The mean WBC value of the cases and controls was almost the same. The mean platelet count was significantly higher among patients than controls (323.4+ 108.1 versus 282.0+ 70.0). This finding is comparable with a similar study done in Nigeria, Lagos which revealed that mean platelet count was 291.5+103.4 and 228.8+ 75.6 for cases and controls, respectively (17). This study is also supported by a similar study conducted in India, which indicated that mean platelet count was higher among cases compared with controls (14). This increment could be explained by the reactive thrombocytosis among most breast cancer patients as a result of cancer induced anemia. However, this finding is incomparable with similar study conducted in Iraq which indicated that the mean platelet and, WBC counts are significantly lower in cases than in controls (18). This difference could be due to small sample size, clinical characteristics, and demographic of differences of the study participants.

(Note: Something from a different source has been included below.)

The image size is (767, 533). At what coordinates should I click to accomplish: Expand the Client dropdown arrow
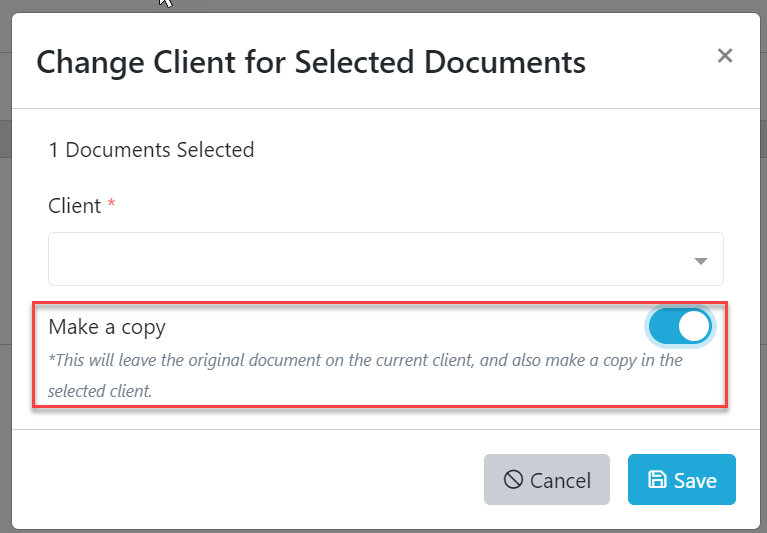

Regarding differential WBC count, there was a significantly higher mean value among cases compared with the controls. In this study, the mean neutrophil and lymphocyte count was 55.2+1.9% and 29.6 + 11.2% for cases and 36.4+19.3% and 24.6 + 8.4% for controls, respectively. This finding is comparable with a study conducted in Nigeria, which indicated a significantly higher mean value of neutrophil and lymphocytes counts, 54.8+ 13.1%, and 38.2+12.8% for cases versus 44.4+ 8.9%, 8.8+16.0% for controls, respectively (17). This increment could be explained by neoplasm of cancer cells.

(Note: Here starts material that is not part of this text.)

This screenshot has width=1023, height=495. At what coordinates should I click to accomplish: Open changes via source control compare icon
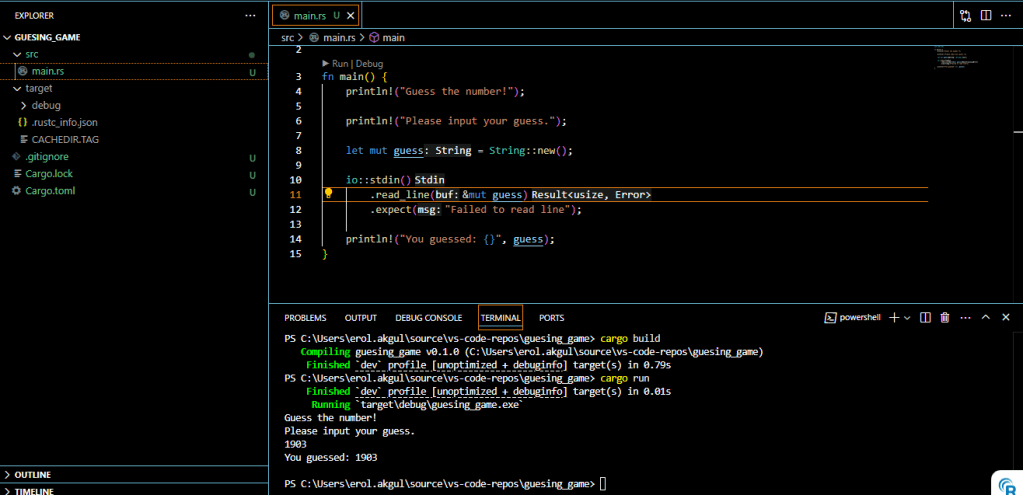pos(965,16)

A pretreatment anemia or lecocytosis can serve as a useful marker to predict outcome of cancer. In this study, it was observed that anemia was found in 20.4% of cases and 5.6% of controls, which is comparable with a study done in Tikur Anbessa Specialized Hospital among patients with solid tumor, where the prevalence of anemia was 23% (29). It is also similar with a study done among breast cancer patients in China, which indicated that 25.3% of patients were anemic before treatment (30).
In contrast to the current study, researchers from India reported that 60% of pre chemotherapy breast cancer patient were anemic (26). This difference could be due to smaller sample size of the later study, which were 51 cases and controls. It could be also due to the study setup, the background of the study participants, and the stage of the disease. This study also indicated that leukopenia was found in 5.7% of cases and 3.9% of controls, this nearly comparable with study done in India (31). Thrombocytosis was observed among 23.5% of the cases and 7.8% of controls. This study was nearly was nearly comparable with study done among pretreatment breast cancer patients were 18.2 % of the cases were with thrombocytosis (32).This difference could be due to difference in stage of disease and the study participants.
Limitation; since this study is a hospital based study; it may not be representative for the general population. However, in the absence of sufficient data in the country, this study from the only cancer treatment center of the country during the study period highlights the situation.